On Tue, 13 Jun 2000, Peter Riley wrote:
> Barry MacSweeney made it clear in his poetry that his alcoholism was a
> factor of his rage and disappointment, at immense cultural deprivation,
> from which no poetry could save him. And at the absolute failure of the
> world to deliver the self into its poetical promise. He desperately
> recognised the impotence of what he was doing within an ethos which said it
> should have been immensely important.
Dear Peter,
I may have misunderstood, but:
I am not sure MacSweeney does appear to recognise the impotence of
what he was doing; it seems that the ethos you describe is, and always
was, entirely his own (or at least one he borrowed from Pound). Instead
of this impotence I find a sense of disillusionment and despair, primarily
arising from the "self-appointed guarantors of consonants and vowels", the
"Cambridge Marxist prefects", the people who should have, in his opion,
identified most with his concept of the social function of the poet.

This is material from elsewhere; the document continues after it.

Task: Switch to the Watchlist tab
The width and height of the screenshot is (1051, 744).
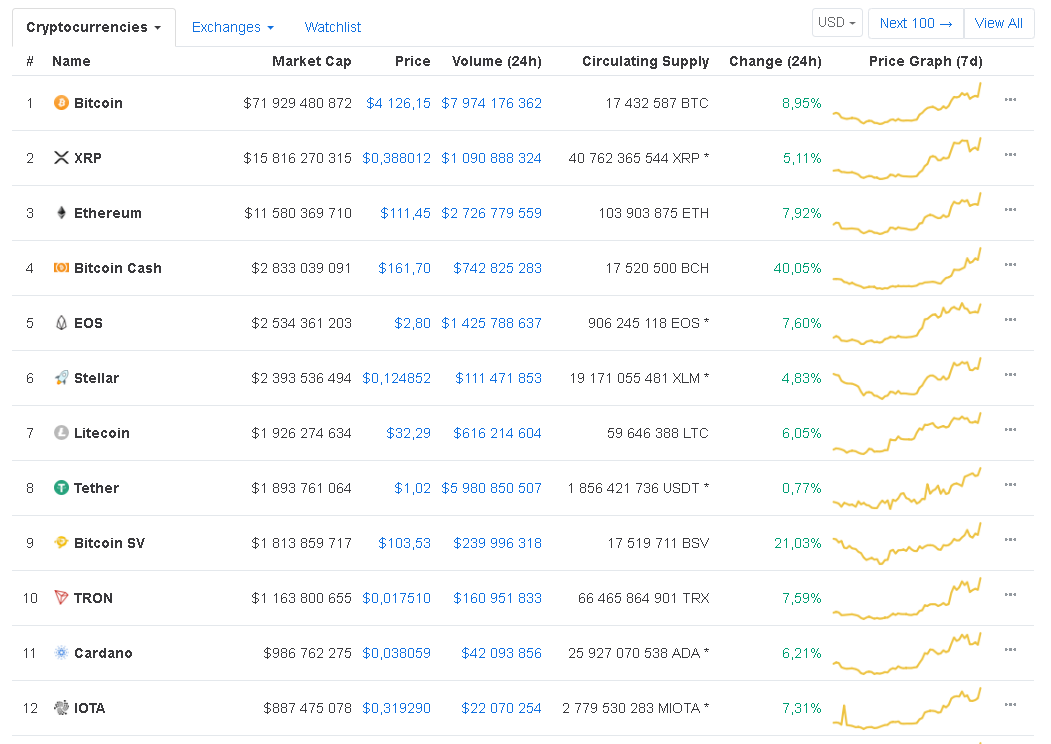Action: 333,28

Indeed, are MacSweeney's poems not the products of his most potent
moments, relics from brief spells of clear-headed stock-takings and
bearing checks, "notes for my own illumination"? It is here, in diurnal
existence, he can report back from the split ecstacies you
describe: account for, redress, thank (dedications?), etc.

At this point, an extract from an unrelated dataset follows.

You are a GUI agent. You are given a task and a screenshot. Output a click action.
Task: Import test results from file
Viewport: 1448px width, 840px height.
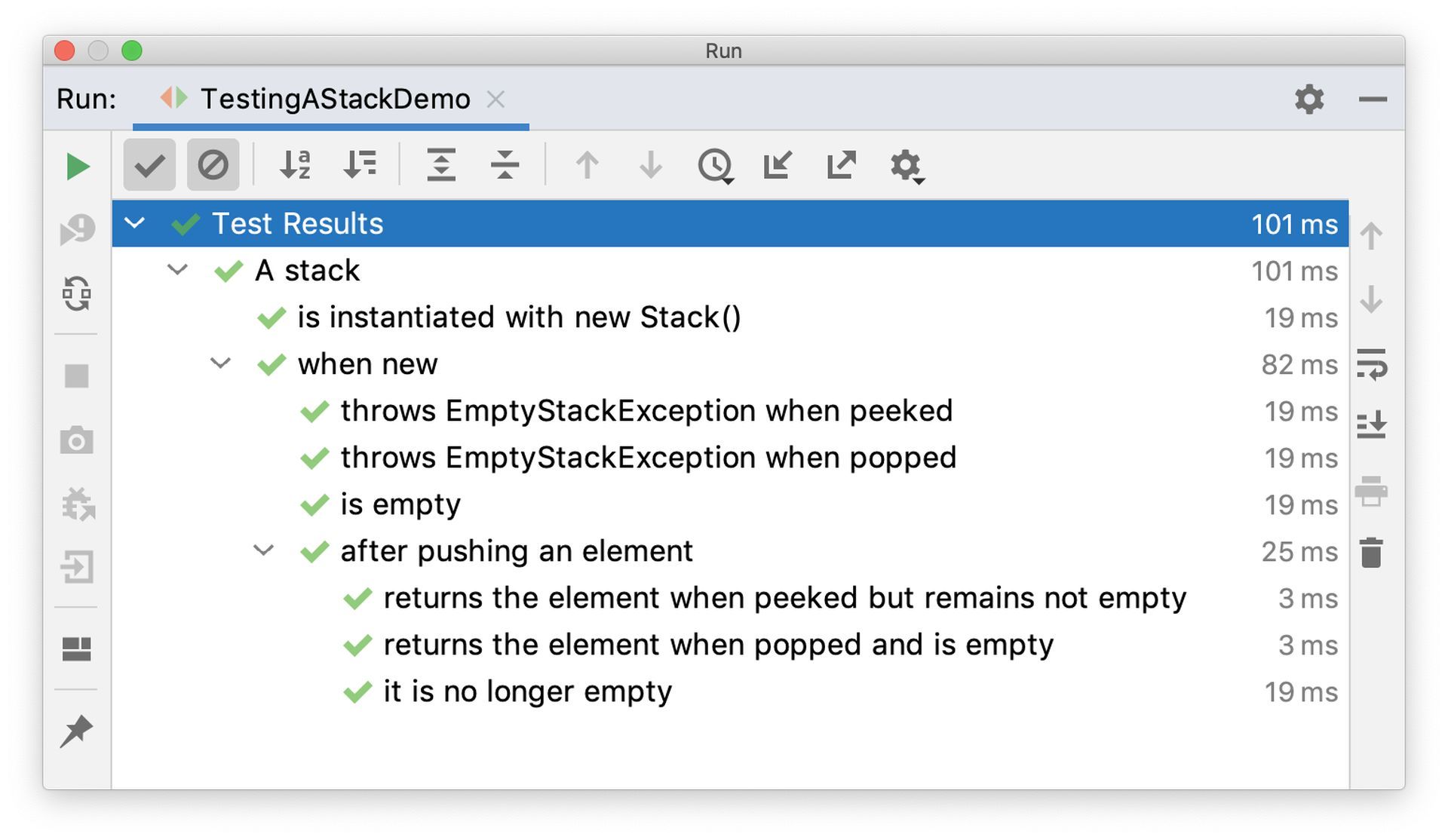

In short, rather then finding it disempowering, perhaps MacSweeney
found poetry to be the closest thing he had to a saviour.
Am I way of the mark?
Matthew Furse-Roberts.
p.s. on a separate note:
Jack Daniels' "Breaking Free : The FurtherAdventures of
Tintin" is "dedicated to all those fighting against capitalism" - a sweet
thought, but wholly lacking when compared to the afore mentioned
"Tesco" dedication.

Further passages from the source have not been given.